The board will face its first round of decisions on March 17. At stake is the fate of two Chicago charters.
Until recently, charter schools that were at risk of closure could appeal to the state Charter Commission, which for eight years had the last word on the fate of charter schools.
But now that’s not the case. Last summer, Gov. J.B. Pritzker signed a bill to abolish the commission and to transfer to the state board the responsibility for hearing appeals of charters facing closure by their local school districts.
Next month board members will weigh whether to save two Chicago schools, Chicago Virtual Charter School and Frazier Preparatory Academy, and make the state Board of Education the schools’ new authorizer.
The state board’s new power reshapes the education landscape to a less friendly environment for charters rejected by their home district. Unlike the charter commission, whose members were mostly appointed by previous governor Bruce Rauner, the state board is appointed by the current governor, a critic of charter schools.
Charter advocates said it’s not clear how the state board will rule.
They believe that the work of considering whether to keep a school open by becoming an authorizer — a job involving school oversight — is complicated, and is best performed by an agency that focuses primarily on charter appeals and authorizations.
“A single-purpose authorizer tends to develop expertise in the area of charter authorizing, but a state board like ISBE [the Illinois State Board of Education] has so many other things they do,” said Andrew Broy, president of the Illinois Network of Charter Schools. “They have to figure out how to develop expertise to do it well.”
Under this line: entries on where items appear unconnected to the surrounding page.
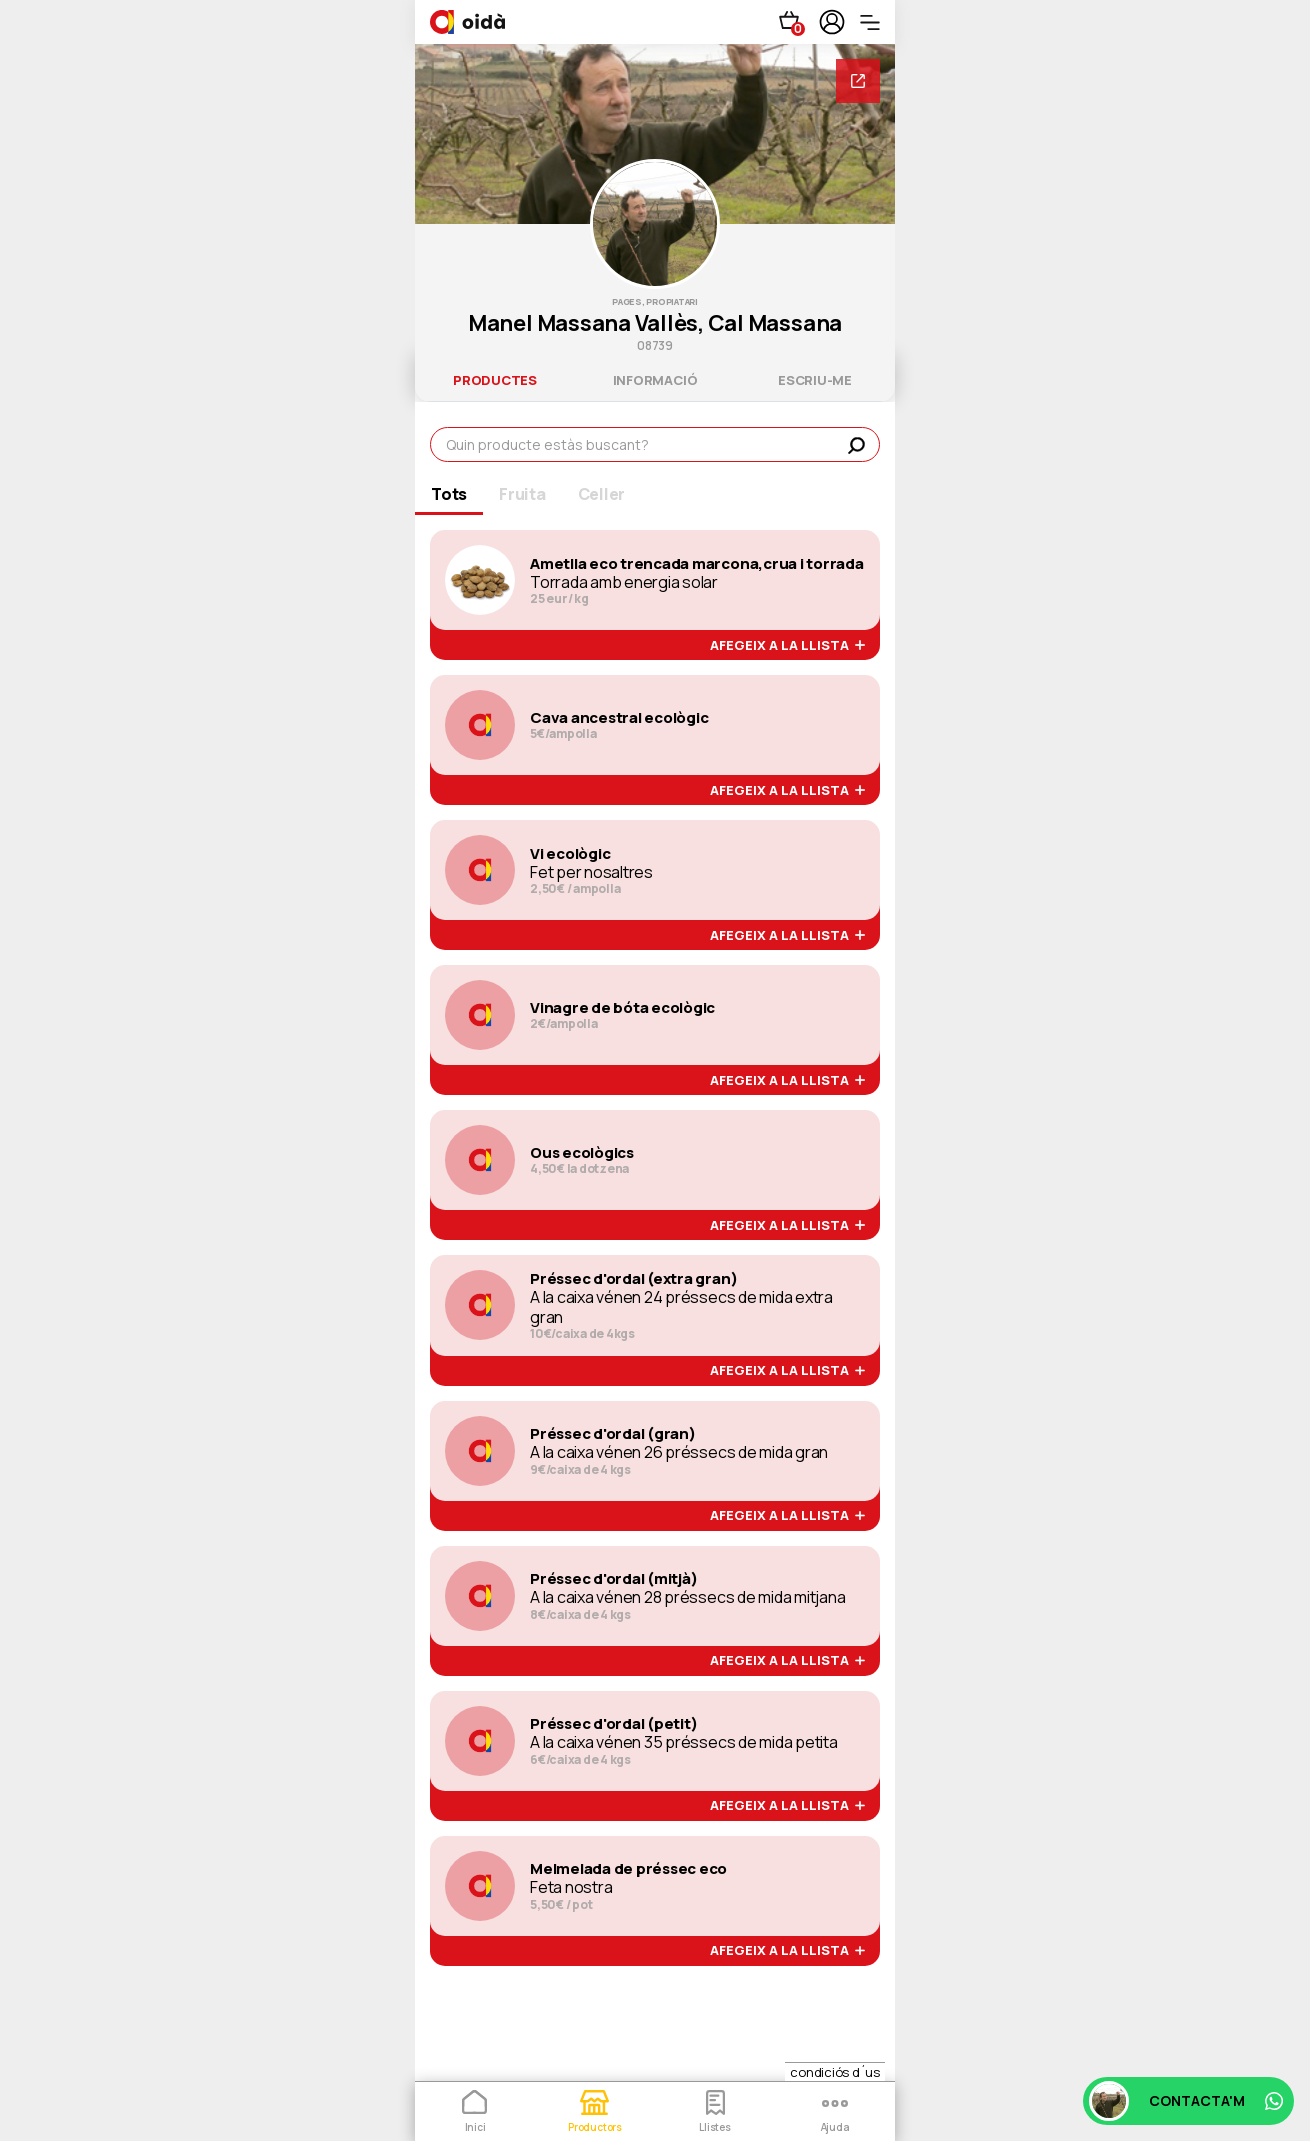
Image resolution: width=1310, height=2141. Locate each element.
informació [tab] (655, 380)
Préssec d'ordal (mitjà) (613, 1579)
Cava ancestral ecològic (619, 718)
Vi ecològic (570, 854)
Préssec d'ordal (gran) (613, 1434)
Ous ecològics (582, 1153)
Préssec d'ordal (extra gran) (633, 1279)
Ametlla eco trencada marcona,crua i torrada (697, 564)
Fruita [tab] (522, 494)
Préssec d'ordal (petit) (613, 1724)
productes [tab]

For now, the state board will only hear appeals of schools facing closure or having their charter revoked. But on July 1, it will also take over as the charter holder for 11 schools currently overseen by the state charter commission.
The state board has hired Jennifer Saba, previously of the Chicago Public Schools charter office, to head a new department that will oversee the schools. The agency is also meeting monthly with staff from the charter commission to develop tools for monitoring the schools it will oversee.
The state is still working out details of the transition and is offering public comment on some proposed changes to the state charter school code. That means the rules for appeals could still shift.
The two Chicago schools facing closure are making the case for their schools to board hearing officers, who will make recommendations to the board.
Views differ on Chicago Virtual Charter School, which offers mostly online schooling for grades K-12.
Parent Jessica Torres said the school offered a quality online education. When she had hip surgery and couldn’t walk her son to school, the school enabled her son to continue his education without placing a physical strain on her. “It gave us flexibility,” Torres said. Her son is now in eighth grade. “I love the program.”
But Taniyah Wilson, a senior at the school, argued for closure, even though she spent four years at the school.
“This is not the best place for you to send your kid, especially if you want them to succeed,” she said. “You ask for help; you don’t always get the help. You can email them, but it takes them three weeks to respond to an email.”
At a state board hearing for Frazier Preparatory earlier this month, teachers and families argued that Chicago Public Schools wants to close their North Lawndale school based on ratings that unfairly penalize schools in black and Latino communities.
“Let me tell you what can’t be measured: the mouths that we feed out of our own pockets,” teacher Tanisha Weeks told Block Club Chicago, “the brokenness that we heal out of our hearts.”
The district argued the school has been on academic probation since 2018 and failed to implement its remediation plan. The state’s school ranking system tagged the school as commendable, the middle ranking.
If the state board decides to authorize either of the two schools, the Chicago district would lose the state funds it gets for overseeing the campuses. Instead, that money would go directly to the school and the state board would take over oversight. If the board closes the schools, hundreds of families would have to find new schools. That topic came up at the February board meeting, where board members previewed their new responsibilities handling appeals and authorizing schools.
The charter commission, meanwhile, is continuing business as usual in its final months. The body is visiting campuses to monitor them and is completing annual reviews of the schools it oversees. It also is working on a report looking back over the years of the commission, which will be published in the spring.
“We are still supporting schools, and doing the work we do,” said Shenita Johnson, director of the commission.